Ho ancora negli occhi quello schedario rosso, piccolo piccolo, che conteneva gli indirizzi di poche persone ma di tutti i paesi dell’America spagnola. Così da Buenos Aires teniamo contatti con tutti scrivendo e facendo anche viaggi.

Agli inizi del ‘63 si apre il focolare a Montevideo e quanta vita, quante Mariapoli in Uruguay e, sempre partendo da Buenos Aires, anche in Paraguay.

Cile, Bolivia, Perù, Colombia...

Nel ‘67 su invito di mons. Valdés, Chiara ci dice di iniziare un focolare in Cile, dove ancor nel primo viaggio del ‘59 il seme era stato gettato a Santiago. Ma questa volta il vescovo lo desidera nella sua diocesi ad Osorno, molto lontano, nel sud del Paese.

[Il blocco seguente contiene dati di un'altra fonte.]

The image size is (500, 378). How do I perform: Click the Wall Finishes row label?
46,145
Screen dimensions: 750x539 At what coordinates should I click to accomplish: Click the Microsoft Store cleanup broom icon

Siamo così poche che oso chiedere ad una giovanetta non ancora diciottenne che desidera seguire la strada di Chiara,– ora infatti è una delle responsabili in Argentina – se ha il coraggio d’avventurarsi a vivere per meritare Gesù in mezzo con una focolarina al di là delle Ande. Più tardi è il vescovo stesso che capisce l’opportunità di trasferire il focolare a Santiago nella capitale.

In quegli anni si raggiunge pure la Bolivia e il Perù. Quando arrivo a Lima, dopo una forte scossa di terremoto, è Anna che viene a prendermi all’aeroporto. Dopo un susseguirsi di tanti incontri due giovanette fan cadere un bigliettino nel pozo del pedido, nel quale santa Rosa aveva gettato la chiave del suo cilizio per non toglierselo mai più. Nel bigliettino hanno chiesto il focolare a Lima, perché si dice che la patrona – assieme a san Martin de Porres – di quella storica città ottiene tutte le grazie che si indicano in quel miracoloso pozzo. E se quelle ragazze hanno atteso, non son rimaste certo deluse dall’intercessione della santa!

Nel ‘72 Chiara decide di aprire un focolare in Colombia a Bogotá e da lì tanti viaggi in Ecuador e Venezuela. Di quegl’inizi ho viva un’esperienza: mentre gli orari delle suore che ci ospitano sono confacenti a custodire le educande, non lo sono affatto per noi che ci sentiamo bruciare dall’ansia dell’ut omnes, dal desiderio d’incontrarci a tutte le ore con tante persone. E giacché il prezzo degli affitti è elevatissimo, con la fede dei piccoli, chiediamo al "Padre nostro che é nei Cieli" di comperarci una casa! Arriva provvidenzialmente una grossa somma per l’anticipo d’una bella casa spaziosa a due piani con giardino davanti e dietro. Ed è la garanzia di due noti religiosi che incoraggia il proprietario – assai dubbioso sulla nostra possibilità di versare mensilmente considerevoli rate per due anni – a consegnarcela subito. Egli non crede ai suoi occhi quando dopo 15 giorni gli versiamo la grossa somma che copre tutto il debito! Siamo sommerse dall’Amore di quel Padre che "ha contato i capelli del nostro capo". Sono ormai passati molti anni e in tutto questo tempo quanto spessore di vita nei focolari, nei centri Mariapoli, nelle Cittadelle del Movimento! E poi quanti focolarini e focolarine latino-americani che sono responsabili anche in altre nazioni nel mondo, come in Tailandia, Irlanda, Giappone, Canada.

Realmente la benedizione di Dio ci ha accompagnati ovunque, come ci aveva assicurato il vescovo di Trento; la profezia dell’arcivescovo di Recife ci sembra avverata; ed è tutto "Opera di Maria", come la Chiesa aveva voluto dandoci la sua approvazione con le parole del cardinale di Buenos Aires.